TASK MATERIAL:
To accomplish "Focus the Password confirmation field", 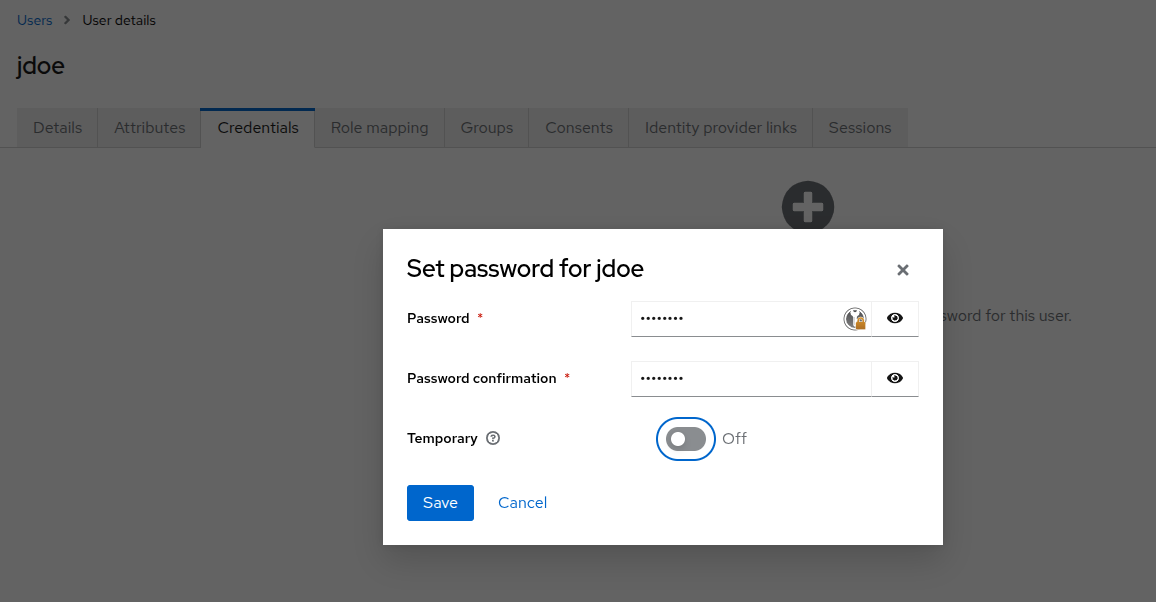I will tap(750, 379).
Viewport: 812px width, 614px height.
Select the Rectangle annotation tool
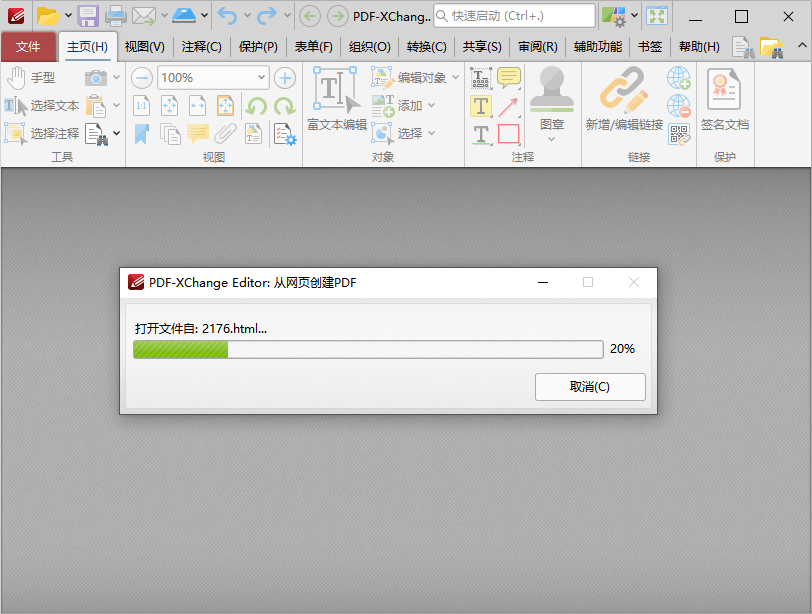(508, 134)
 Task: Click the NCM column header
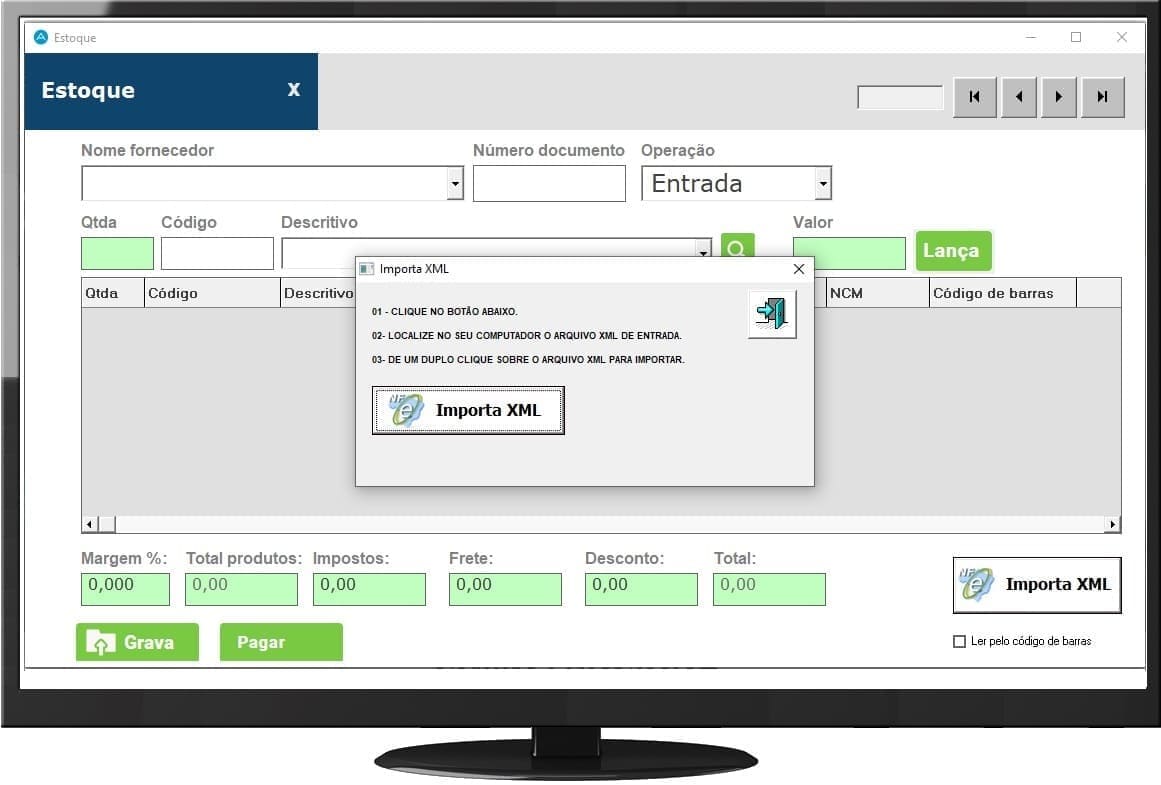(846, 293)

TASK GOAL: Make an exact copy of the lines from the one holding "Viewport: 812px width, 614px height." through the end of the material, both ends included, and keep the pictures out of it.

PROBLEM SOLUTION:
Viewport: 812px width, 614px height.
Select the Rectangle annotation tool
(508, 134)
 Task: Click the NCM column header
(846, 293)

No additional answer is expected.